Where do we go from here? Well one thing worth noting is the degree to which our base-case projections are closer to our expected upside scenarios than our downside forecasts. This is because it's quite hard to improve on our baseline forecast, which already assumes a successful unwinding of lockdowns with any flare-ups in the virus largely contained.
As a result, we expect an initial jump in activity as some industries are brought back online followed by a much slower recovery as the fear factor and the limits of social distancing restrictions continue to limit the rebound.
But with the number of new cases of Covid-19 still high in some countries, notably the UK, and with test and tracing capabilities not yet up and running everywhere, the risk is that the more pessimistic downside scenario could yet play out. This would see further waves of the virus and possibly the reintroduction of lockdown measures. Fingers and toes crossed that this can be avoided.
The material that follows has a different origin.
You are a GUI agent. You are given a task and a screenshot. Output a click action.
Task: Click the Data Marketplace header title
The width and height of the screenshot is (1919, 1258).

Now this huge hit to growth is not happening because policymakers have stood idly by. As well as the huge contributions that central bankers have made by cutting interest rates and conducting quantitative easing to ease financial conditions, governments have also been making huge fiscal policy injections – either directly, by supporting the incomes of the unemployed or providing money to firms, or by providing loans and guarantees to firms and local governments.
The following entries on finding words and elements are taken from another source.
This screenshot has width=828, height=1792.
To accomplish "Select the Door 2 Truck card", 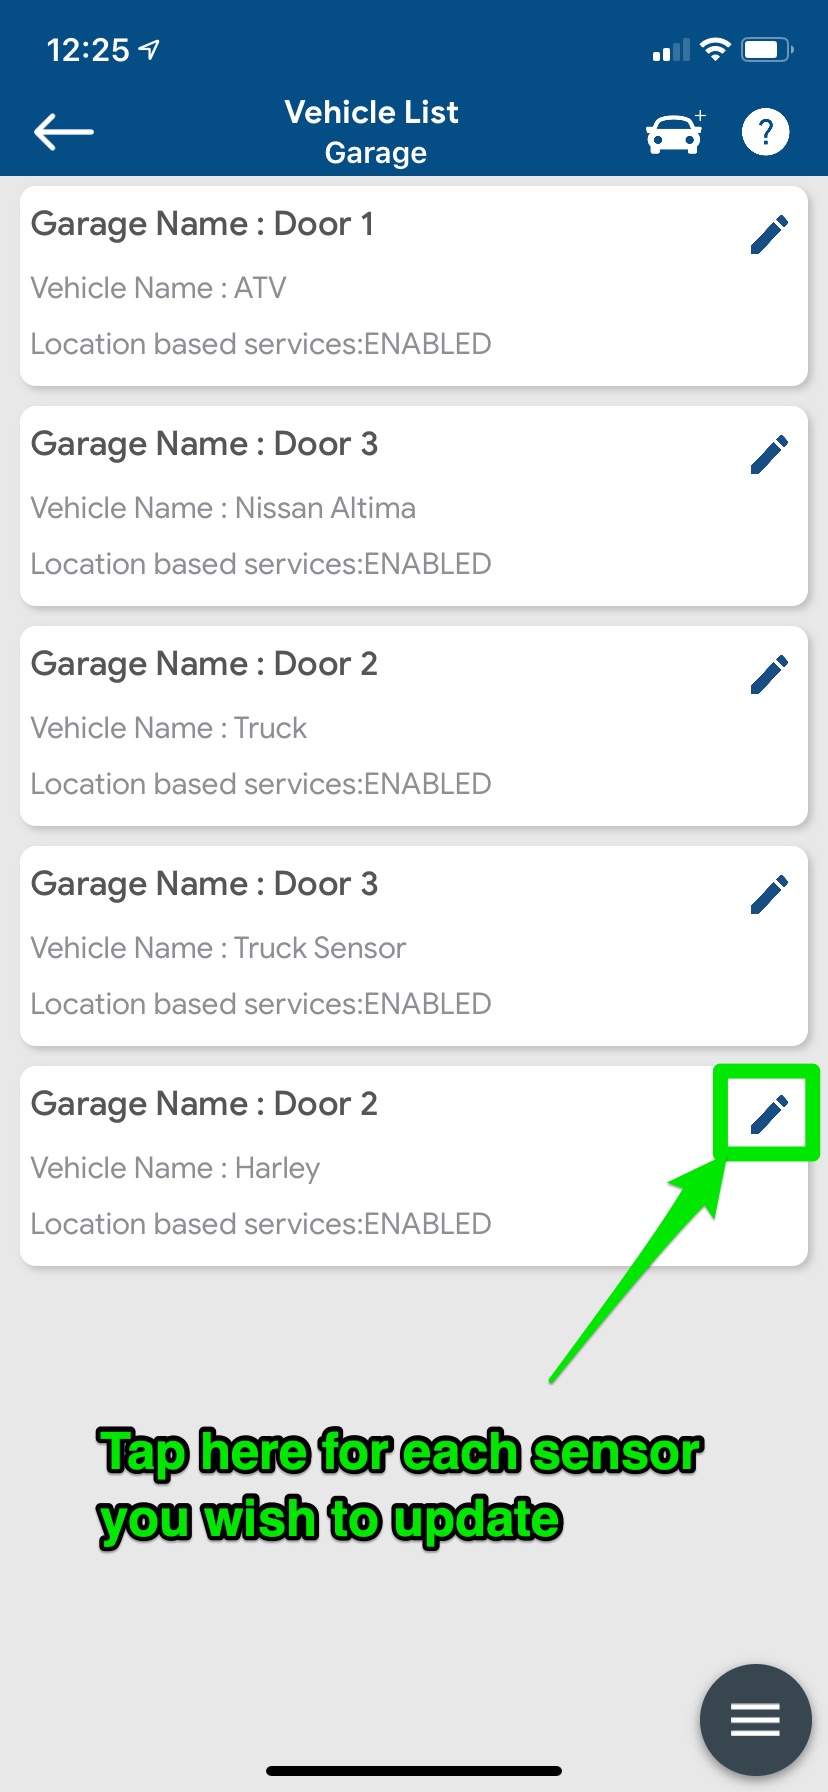I will (x=414, y=726).
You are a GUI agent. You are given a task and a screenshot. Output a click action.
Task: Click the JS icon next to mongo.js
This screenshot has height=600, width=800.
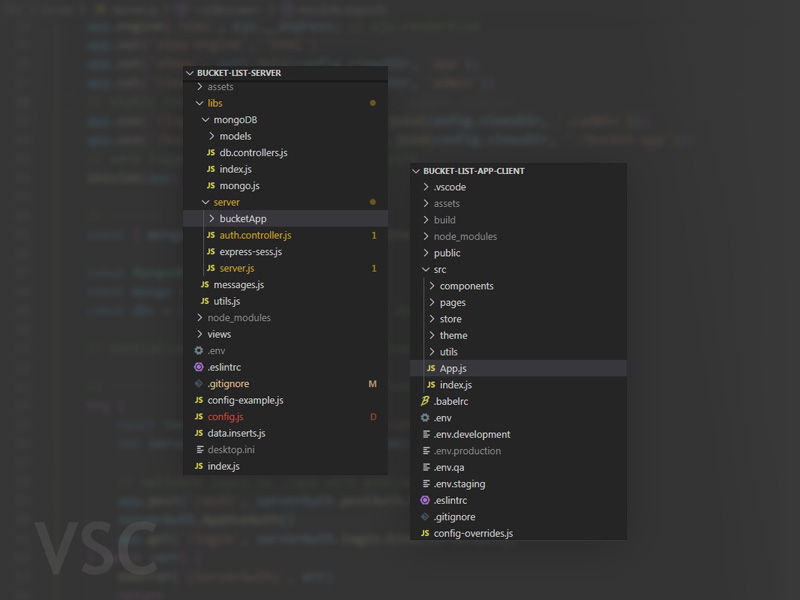coord(211,186)
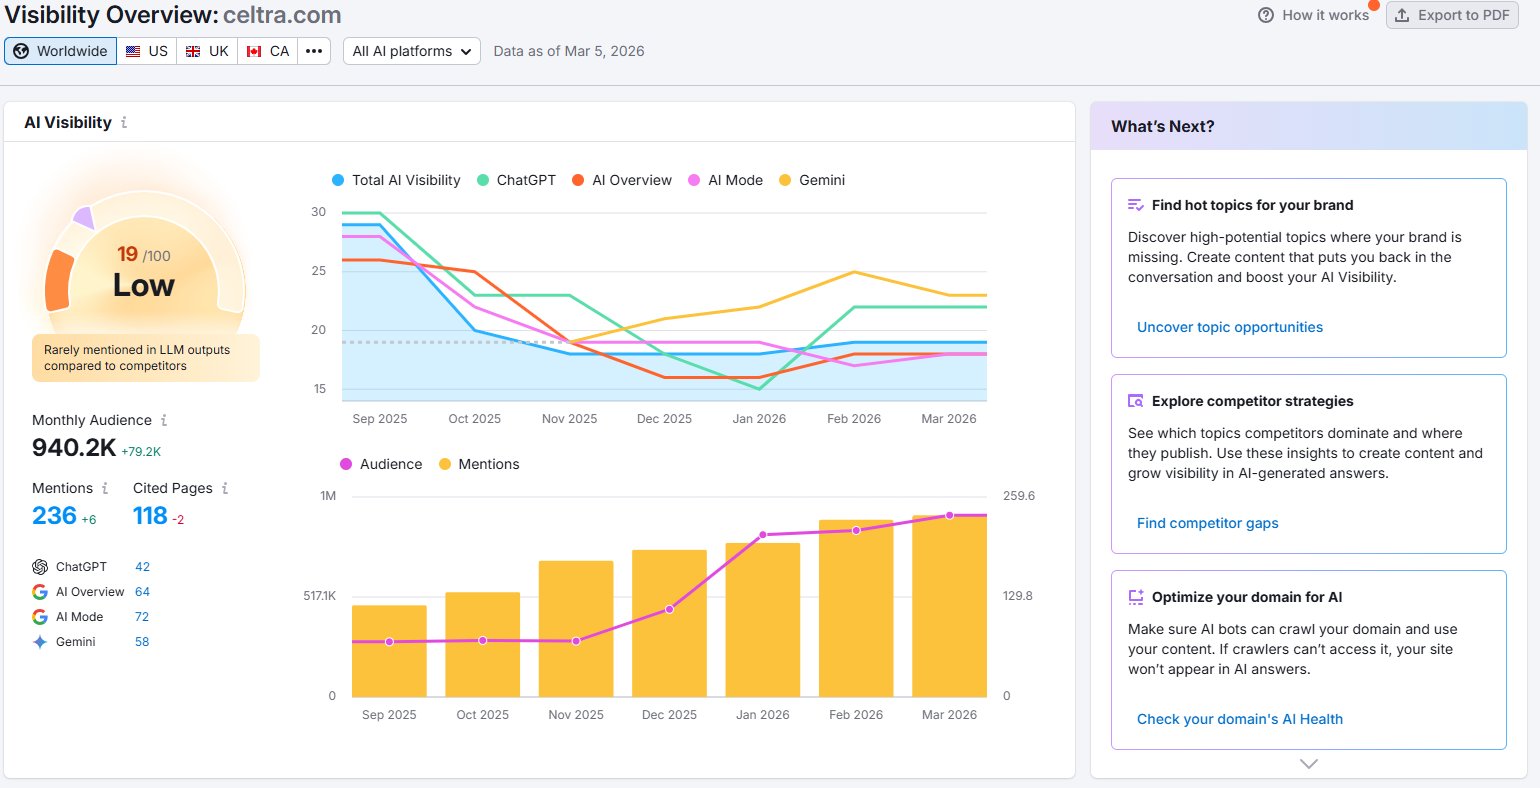Click the Cited Pages info icon
Image resolution: width=1540 pixels, height=788 pixels.
click(x=225, y=488)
And here too there are notable differences between Europe and the rest of the world, as the chart below shows.
Announced fiscal measures (as a % of GDP)
Source: IMF, Vanguard calculations. Notes: G20 aggregates calculated using PPP-adjusted GDP weights. Estimates focus on government discretionary measures that supplement existing automatic stabilisers, which differ across countries in their breadth and scope. Data as of 13 May 2020.
What's clear from this chart is just how much more generous the US, Australia and Japan have been on the direct fiscal front compared with Europe. In Italy and Germany, especially, but also in the UK and France, loans and guarantees have been the more favoured policy instrument.
It is difficult to say whether one approach is inherently superior to the other. Both measures are designed to provide, in different ways, a bridge of financial support to households and firms to allow the economy to return more quickly to normal when activity resumes. And at $9 trillion (and counting) it is a staggering amount of collective support and is the basis upon which markets have been able to stage a partial Covid-19 recovery.
Altogether, it represents close to 10% of the G20 group of nations' aggregate GDP.
Within that, there has been an important step towards facilitating fiscal transfers within the European Union (EU) after agreement was reached to create a €500 billion fund (subsequently increased to €750 billion) to support member countries hardest-hit during the crisis.
For now, individual countries still have to finance this in proportion to their size within the EU, so this is not yet a true “Coronabond”, where funds are raised at an EU-wide level fund. The details also remain unclear and agreement still needs to be reached from some critical EU members such as the Netherlands.
The news, even so, has given bonds a lift in Italy and Spain, two of the fund's likely beneficiaries. And more generally, it represents an important step towards a strengthening of the EU institutional framework which in the long run ought to be positive for economic prospects in Europe.